Problem requirements: Extract the final stretch of the data: the line that contains "Johanna Hagström på" and every line after it, unaltered, and no other lines.

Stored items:
- - -
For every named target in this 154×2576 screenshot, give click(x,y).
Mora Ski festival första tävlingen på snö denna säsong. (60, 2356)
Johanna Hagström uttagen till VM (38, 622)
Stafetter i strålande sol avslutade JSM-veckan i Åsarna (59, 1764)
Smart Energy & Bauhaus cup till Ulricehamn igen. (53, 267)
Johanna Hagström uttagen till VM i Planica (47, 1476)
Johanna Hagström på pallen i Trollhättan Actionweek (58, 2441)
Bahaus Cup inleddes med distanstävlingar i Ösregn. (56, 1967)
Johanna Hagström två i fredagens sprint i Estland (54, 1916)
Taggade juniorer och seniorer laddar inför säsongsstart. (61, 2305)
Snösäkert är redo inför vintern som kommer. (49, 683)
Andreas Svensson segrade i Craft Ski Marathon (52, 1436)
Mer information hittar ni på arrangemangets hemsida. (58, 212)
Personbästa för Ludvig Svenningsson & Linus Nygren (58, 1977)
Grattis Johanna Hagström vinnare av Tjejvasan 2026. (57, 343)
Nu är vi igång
- - -
Answer to this task:
Johanna Hagström på pallen i Trollhättan Actionweek (58, 2441)
Bahaus Cup inleddes med distanstävlingar i Ösregn. (56, 1967)
Johanna Hagström två i fredagens sprint i Estland (54, 1916)
Taggade juniorer och seniorer laddar inför säsongsstart. (61, 2305)
Snösäkert är redo inför vintern som kommer. (49, 683)
Andreas Svensson segrade i Craft Ski Marathon (52, 1436)
Mer information hittar ni på arrangemangets hemsida. (58, 212)
Personbästa för Ludvig Svenningsson & Linus Nygren (58, 1977)
Grattis Johanna Hagström vinnare av Tjejvasan 2026. (57, 343)
Nu är vi igång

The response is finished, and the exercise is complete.